Problem:
Please give back, word for word, only the lines starting at the one containing "Net.IBM.Data.Db2-lnx (286, 1200)" and ending at the one containing "Tagesordnung (260, 320)" within the material below.

Available data:
════
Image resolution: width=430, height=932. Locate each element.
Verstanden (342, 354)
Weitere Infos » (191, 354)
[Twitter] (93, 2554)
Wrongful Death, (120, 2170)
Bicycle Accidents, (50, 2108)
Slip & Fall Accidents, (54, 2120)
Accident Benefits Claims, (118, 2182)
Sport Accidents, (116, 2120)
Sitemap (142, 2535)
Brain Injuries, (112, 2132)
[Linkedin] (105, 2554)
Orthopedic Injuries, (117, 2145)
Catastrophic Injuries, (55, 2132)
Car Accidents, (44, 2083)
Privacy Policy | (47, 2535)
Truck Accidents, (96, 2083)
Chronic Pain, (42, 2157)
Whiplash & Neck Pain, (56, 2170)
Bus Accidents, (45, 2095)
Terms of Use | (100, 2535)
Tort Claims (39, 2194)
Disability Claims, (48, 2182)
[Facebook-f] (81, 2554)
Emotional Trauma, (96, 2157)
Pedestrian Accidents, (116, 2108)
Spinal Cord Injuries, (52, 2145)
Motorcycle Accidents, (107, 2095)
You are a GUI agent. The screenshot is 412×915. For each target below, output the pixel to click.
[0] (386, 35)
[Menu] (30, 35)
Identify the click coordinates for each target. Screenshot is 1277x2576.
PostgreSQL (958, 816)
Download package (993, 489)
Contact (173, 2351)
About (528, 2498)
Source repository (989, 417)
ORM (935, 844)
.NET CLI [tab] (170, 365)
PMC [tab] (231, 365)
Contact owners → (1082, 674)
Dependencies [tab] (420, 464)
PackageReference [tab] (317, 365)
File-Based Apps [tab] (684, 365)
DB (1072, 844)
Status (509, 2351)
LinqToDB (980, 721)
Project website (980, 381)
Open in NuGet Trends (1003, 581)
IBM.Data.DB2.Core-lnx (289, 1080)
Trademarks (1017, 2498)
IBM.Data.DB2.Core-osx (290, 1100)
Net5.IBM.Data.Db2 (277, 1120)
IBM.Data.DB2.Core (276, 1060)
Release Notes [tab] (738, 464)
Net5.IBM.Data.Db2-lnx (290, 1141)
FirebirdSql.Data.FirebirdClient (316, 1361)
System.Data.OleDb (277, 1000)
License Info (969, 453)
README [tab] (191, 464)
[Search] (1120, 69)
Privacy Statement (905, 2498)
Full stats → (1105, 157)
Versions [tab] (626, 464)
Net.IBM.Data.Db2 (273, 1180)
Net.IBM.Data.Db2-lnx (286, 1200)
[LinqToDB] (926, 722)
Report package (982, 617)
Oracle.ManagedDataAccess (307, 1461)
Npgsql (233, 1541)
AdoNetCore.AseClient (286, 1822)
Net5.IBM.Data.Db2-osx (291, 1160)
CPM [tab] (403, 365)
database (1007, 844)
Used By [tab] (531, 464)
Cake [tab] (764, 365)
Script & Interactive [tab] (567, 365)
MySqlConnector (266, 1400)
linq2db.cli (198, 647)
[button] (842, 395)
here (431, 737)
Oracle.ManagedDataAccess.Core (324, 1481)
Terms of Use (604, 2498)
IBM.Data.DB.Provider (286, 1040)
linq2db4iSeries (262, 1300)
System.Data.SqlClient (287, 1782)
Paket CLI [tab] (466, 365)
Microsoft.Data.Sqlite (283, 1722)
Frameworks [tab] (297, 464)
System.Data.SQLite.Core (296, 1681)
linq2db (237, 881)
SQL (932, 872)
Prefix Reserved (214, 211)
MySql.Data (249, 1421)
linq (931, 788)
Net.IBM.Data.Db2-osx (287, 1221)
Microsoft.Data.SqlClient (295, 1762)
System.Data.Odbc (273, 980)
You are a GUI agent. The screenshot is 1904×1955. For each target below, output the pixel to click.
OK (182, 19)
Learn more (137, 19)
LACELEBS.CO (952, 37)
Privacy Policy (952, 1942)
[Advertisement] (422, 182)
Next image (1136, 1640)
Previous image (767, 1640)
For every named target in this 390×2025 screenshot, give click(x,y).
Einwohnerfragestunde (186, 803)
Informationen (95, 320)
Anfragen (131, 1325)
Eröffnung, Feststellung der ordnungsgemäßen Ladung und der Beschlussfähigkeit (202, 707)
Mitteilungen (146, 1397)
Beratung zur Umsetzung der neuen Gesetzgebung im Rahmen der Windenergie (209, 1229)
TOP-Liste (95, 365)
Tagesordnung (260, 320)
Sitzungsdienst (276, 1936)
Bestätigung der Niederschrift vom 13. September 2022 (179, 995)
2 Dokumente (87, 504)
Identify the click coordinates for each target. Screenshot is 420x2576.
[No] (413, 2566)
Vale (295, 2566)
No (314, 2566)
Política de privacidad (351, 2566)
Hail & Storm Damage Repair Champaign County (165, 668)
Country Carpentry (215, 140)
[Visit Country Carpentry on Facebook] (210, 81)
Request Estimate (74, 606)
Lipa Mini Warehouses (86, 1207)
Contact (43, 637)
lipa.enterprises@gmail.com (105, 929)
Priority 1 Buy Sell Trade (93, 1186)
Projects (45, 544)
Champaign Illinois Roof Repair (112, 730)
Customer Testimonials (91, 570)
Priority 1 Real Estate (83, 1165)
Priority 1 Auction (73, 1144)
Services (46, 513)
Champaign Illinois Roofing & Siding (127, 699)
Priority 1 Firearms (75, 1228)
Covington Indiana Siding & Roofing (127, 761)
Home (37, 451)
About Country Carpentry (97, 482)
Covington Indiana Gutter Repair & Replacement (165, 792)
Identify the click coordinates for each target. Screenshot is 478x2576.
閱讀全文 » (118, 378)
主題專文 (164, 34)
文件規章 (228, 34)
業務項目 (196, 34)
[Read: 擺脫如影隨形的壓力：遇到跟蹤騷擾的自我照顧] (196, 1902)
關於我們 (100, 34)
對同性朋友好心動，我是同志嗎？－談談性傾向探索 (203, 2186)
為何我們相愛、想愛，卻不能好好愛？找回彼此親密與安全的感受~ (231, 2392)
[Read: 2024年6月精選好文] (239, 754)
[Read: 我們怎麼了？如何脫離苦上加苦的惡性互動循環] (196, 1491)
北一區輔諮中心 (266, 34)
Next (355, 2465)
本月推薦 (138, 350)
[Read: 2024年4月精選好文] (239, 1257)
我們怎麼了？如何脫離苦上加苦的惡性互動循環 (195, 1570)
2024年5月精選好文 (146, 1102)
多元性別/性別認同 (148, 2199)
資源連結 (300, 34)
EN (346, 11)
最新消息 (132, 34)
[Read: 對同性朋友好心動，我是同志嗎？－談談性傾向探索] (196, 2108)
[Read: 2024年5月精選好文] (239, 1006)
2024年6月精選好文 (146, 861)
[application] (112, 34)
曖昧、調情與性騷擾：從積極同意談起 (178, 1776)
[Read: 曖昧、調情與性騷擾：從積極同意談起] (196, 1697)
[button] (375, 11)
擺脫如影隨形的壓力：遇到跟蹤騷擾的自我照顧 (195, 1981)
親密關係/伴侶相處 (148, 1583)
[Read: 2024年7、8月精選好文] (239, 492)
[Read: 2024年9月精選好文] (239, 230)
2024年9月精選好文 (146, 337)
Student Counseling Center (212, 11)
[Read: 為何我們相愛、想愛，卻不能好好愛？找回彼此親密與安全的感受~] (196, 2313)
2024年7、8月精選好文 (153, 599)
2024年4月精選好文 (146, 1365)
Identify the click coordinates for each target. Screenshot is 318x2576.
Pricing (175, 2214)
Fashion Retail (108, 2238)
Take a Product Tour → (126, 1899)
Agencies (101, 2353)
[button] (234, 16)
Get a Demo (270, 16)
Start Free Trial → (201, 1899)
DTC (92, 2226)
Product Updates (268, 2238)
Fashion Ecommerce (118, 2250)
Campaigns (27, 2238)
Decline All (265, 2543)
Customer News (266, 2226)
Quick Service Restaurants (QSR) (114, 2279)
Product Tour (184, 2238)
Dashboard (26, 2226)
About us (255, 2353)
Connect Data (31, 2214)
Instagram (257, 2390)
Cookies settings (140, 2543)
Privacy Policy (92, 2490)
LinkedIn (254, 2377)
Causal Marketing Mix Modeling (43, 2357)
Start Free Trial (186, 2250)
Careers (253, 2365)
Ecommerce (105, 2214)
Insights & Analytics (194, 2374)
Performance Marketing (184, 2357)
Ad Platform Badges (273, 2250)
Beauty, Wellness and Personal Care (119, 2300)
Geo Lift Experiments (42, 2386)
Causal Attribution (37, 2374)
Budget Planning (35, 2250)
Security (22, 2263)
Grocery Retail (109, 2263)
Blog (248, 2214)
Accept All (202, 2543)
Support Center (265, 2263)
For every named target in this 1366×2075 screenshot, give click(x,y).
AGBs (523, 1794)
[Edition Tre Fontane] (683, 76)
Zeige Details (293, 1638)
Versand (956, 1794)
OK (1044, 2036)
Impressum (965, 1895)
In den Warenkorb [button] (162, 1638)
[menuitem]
════
Response box:
Net.IBM.Data.Db2-lnx (286, 1200)
[LinqToDB] (926, 722)
Report package (982, 617)
Oracle.ManagedDataAccess (307, 1461)
Npgsql (233, 1541)
AdoNetCore.AseClient (286, 1822)
Net5.IBM.Data.Db2-osx (291, 1160)
CPM [tab] (403, 365)
database (1007, 844)
Used By [tab] (531, 464)
Cake [tab] (764, 365)
Script & Interactive [tab] (567, 365)
MySqlConnector (266, 1400)
linq2db.cli (198, 647)
[button] (842, 395)
here (431, 737)
Oracle.ManagedDataAccess.Core (324, 1481)
Terms of Use (604, 2498)
IBM.Data.DB.Provider (286, 1040)
linq2db4iSeries (262, 1300)
System.Data.SqlClient (287, 1782)
Paket CLI [tab] (466, 365)
Microsoft.Data.Sqlite (283, 1722)
Frameworks [tab] (297, 464)
System.Data.SQLite.Core (296, 1681)
linq2db (237, 881)
SQL (932, 872)
Prefix Reserved (214, 211)
MySql.Data (249, 1421)
linq (931, 788)
Net.IBM.Data.Db2-osx (287, 1221)
Microsoft.Data.SqlClient (295, 1762)
System.Data.Odbc (273, 980)
You are a GUI agent. The screenshot is 1904×1955. For each target below, output the pixel to click.
OK (182, 19)
Learn more (137, 19)
LACELEBS.CO (952, 37)
Privacy Policy (952, 1942)
[Advertisement] (422, 182)
Next image (1136, 1640)
Previous image (767, 1640)
For every named target in this 390×2025 screenshot, give click(x,y).
Einwohnerfragestunde (186, 803)
Informationen (95, 320)
Anfragen (131, 1325)
Eröffnung, Feststellung der ordnungsgemäßen Ladung und der Beschlussfähigkeit (202, 707)
Mitteilungen (146, 1397)
Beratung zur Umsetzung der neuen Gesetzgebung im Rahmen der Windenergie (209, 1229)
TOP-Liste (95, 365)
Tagesordnung (260, 320)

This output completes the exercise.